PASSAGE:
## Begin

In a 2009 modeling study in Geophysical Research Letters, Shemin Ge, a hydrogeologist at the University of Colorado at Boulder, and co-authors concluded that the reservoir impoundment could have increased the stress on the hypocenter to a level shown to have triggered earthquakes on other critically stressed faults.

Xinglin Lei, a geophysicist at the Geological Survey of Japan, reached the same conclusion using a different numerical model in a 2011 study published in the Journal of Asian Earth Sciences. Both studies agreed that the Zipingpu reservoir impoundment could have hastened the earthquake’s occurrence by tens to hundreds of years.

These results, however, disagree with a 2010 Bulletin of the Seismological Society of America (BSSA) study led by Kai Deng, a scientist at Peking University’s School of Earth and Space Science. This study concluded that the Wenchuan earthquake was not induced by reservoir filling because the impoundment could only result in an increase in the rate of earthquakes at depths of less than 5 kilometers. Meanwhile, the exact depth of the hypocenter is still being debated, with estimates ranging from 6 to 19 kilometers. However, Ge contended in a 2011 BSSA comment that Deng and co-authors had omitted a crucial parameter in their calculation of pore pressure.

## End

EXCERPTED DATA:
## Begin

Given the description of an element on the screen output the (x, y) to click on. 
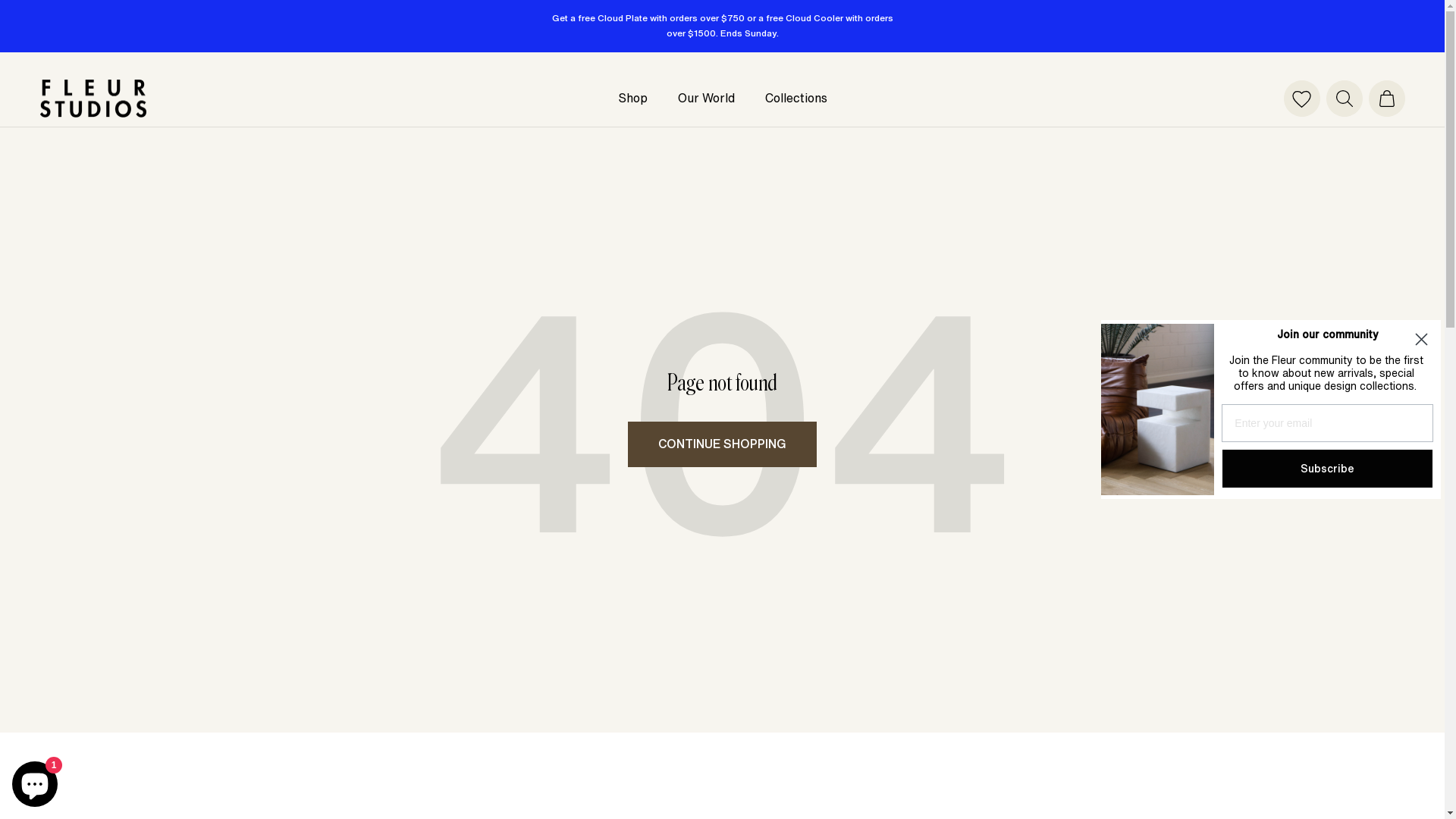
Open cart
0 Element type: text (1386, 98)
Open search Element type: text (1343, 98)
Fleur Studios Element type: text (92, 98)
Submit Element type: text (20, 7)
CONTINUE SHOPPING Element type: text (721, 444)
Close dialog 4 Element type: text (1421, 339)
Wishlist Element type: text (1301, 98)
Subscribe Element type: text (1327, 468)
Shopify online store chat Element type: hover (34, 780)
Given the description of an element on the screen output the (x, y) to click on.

## End
## Begin

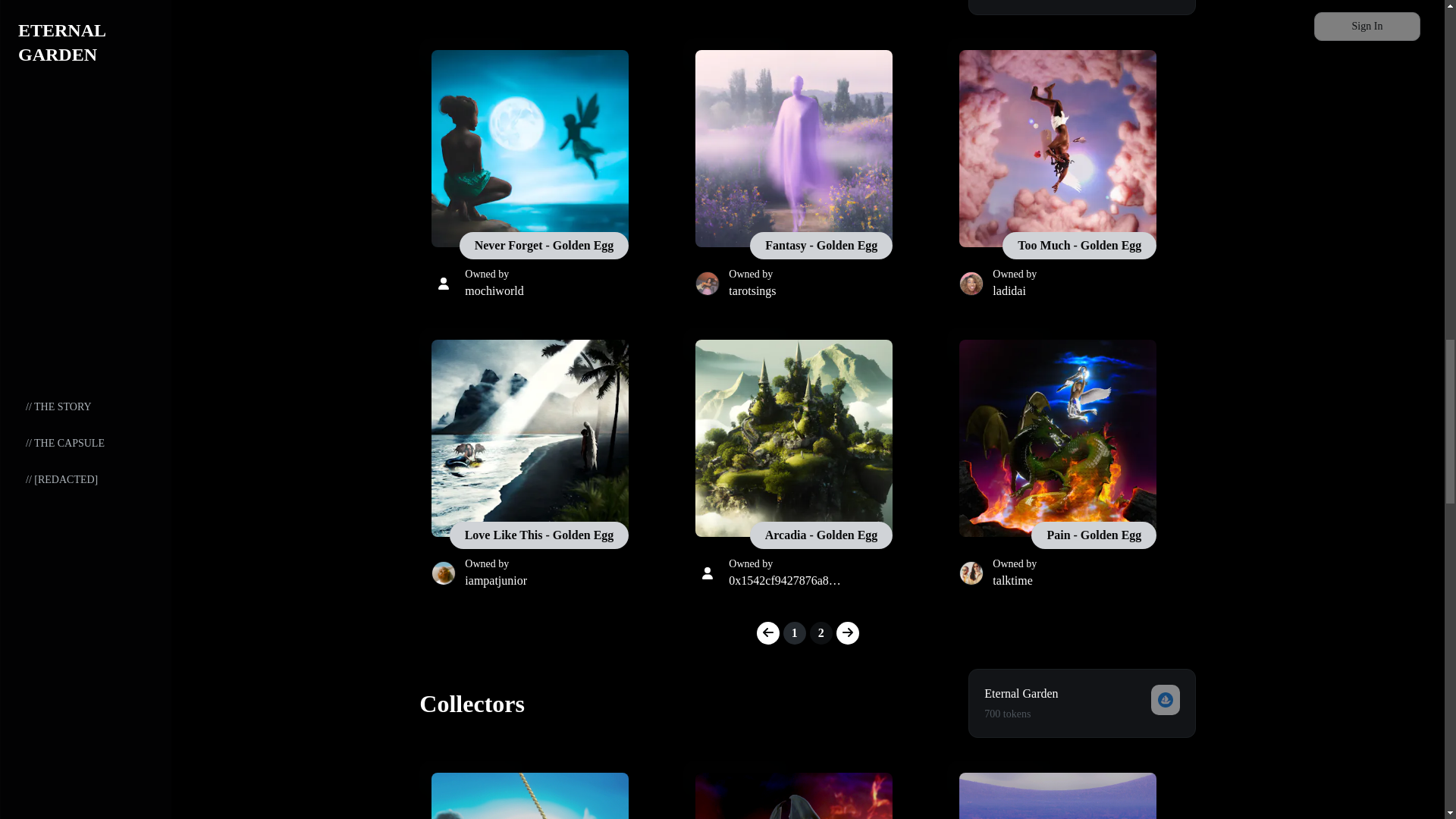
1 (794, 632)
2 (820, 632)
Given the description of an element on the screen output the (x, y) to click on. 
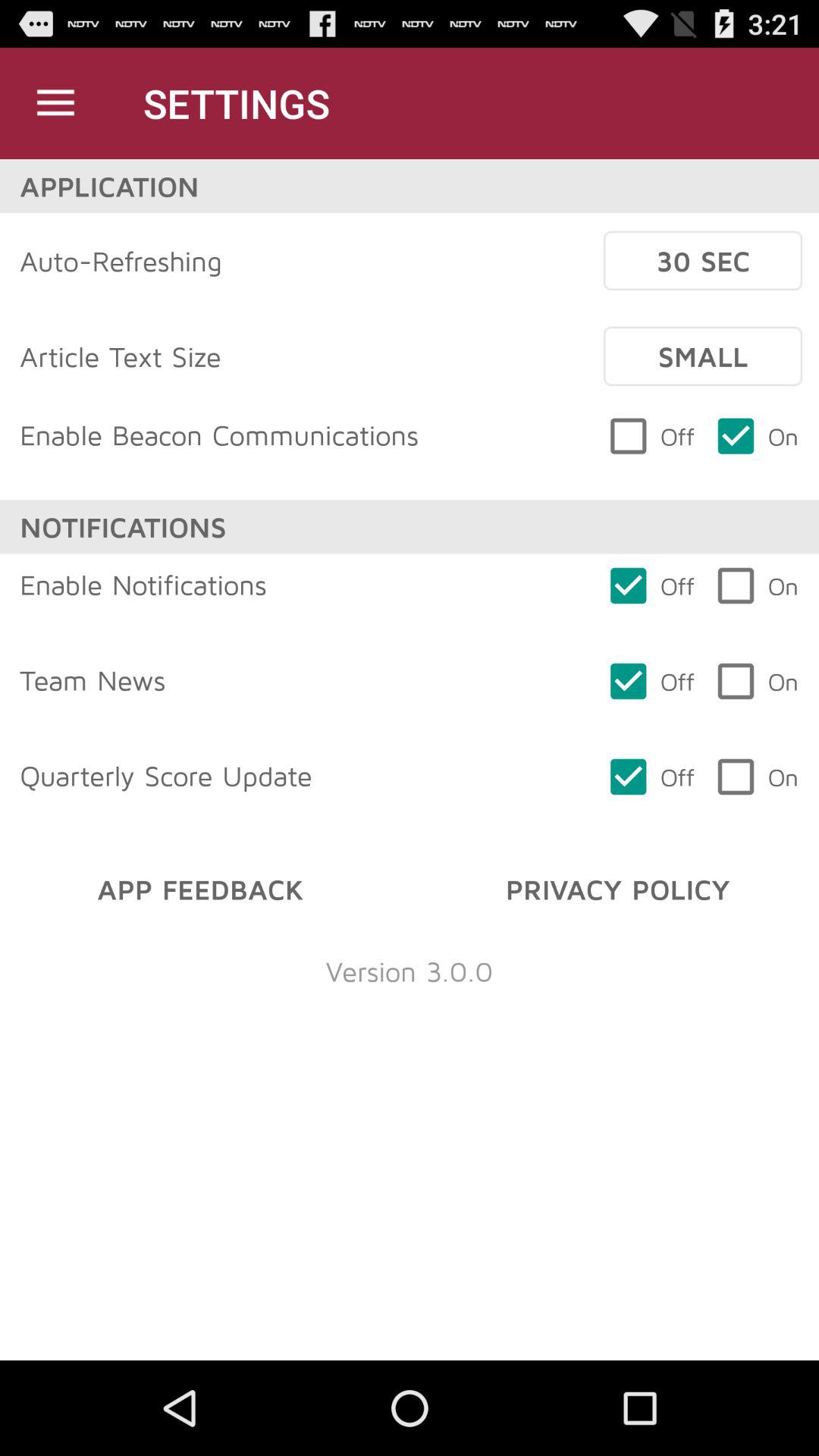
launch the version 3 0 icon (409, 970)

## End

STATED EXERCISE A: Condense the paragraph of the earthquake passage that begins "Xinglin Lei, a geophysicist" into a bulleted list that keeps its main facts.
STATED EXERCISE B: Render the records as a JSON list of strings, one string per line. Begin at the line that contains "1 (794, 632)", stop after the line that contains "launch the version 3 0 icon (409, 970)", and leave out the pictures.
The records have no connection to the earthquake passage.

WORKED SOLUTION A:
- Xinglin Lei, a geophysicist at the Geological Survey of Japan, used a different numerical model and reached the same conclusion.
- His study was published in 2011 in the Journal of Asian Earth Sciences.
- Both studies agreed that filling the Zipingpu reservoir could have brought the earthquake forward by tens to hundreds of years.

WORKED SOLUTION B:
[
  "1 (794, 632)",
  "2 (820, 632)",
  "Given the description of an element on the screen output the (x, y) to click on. ",
  "launch the version 3 0 icon (409, 970)"
]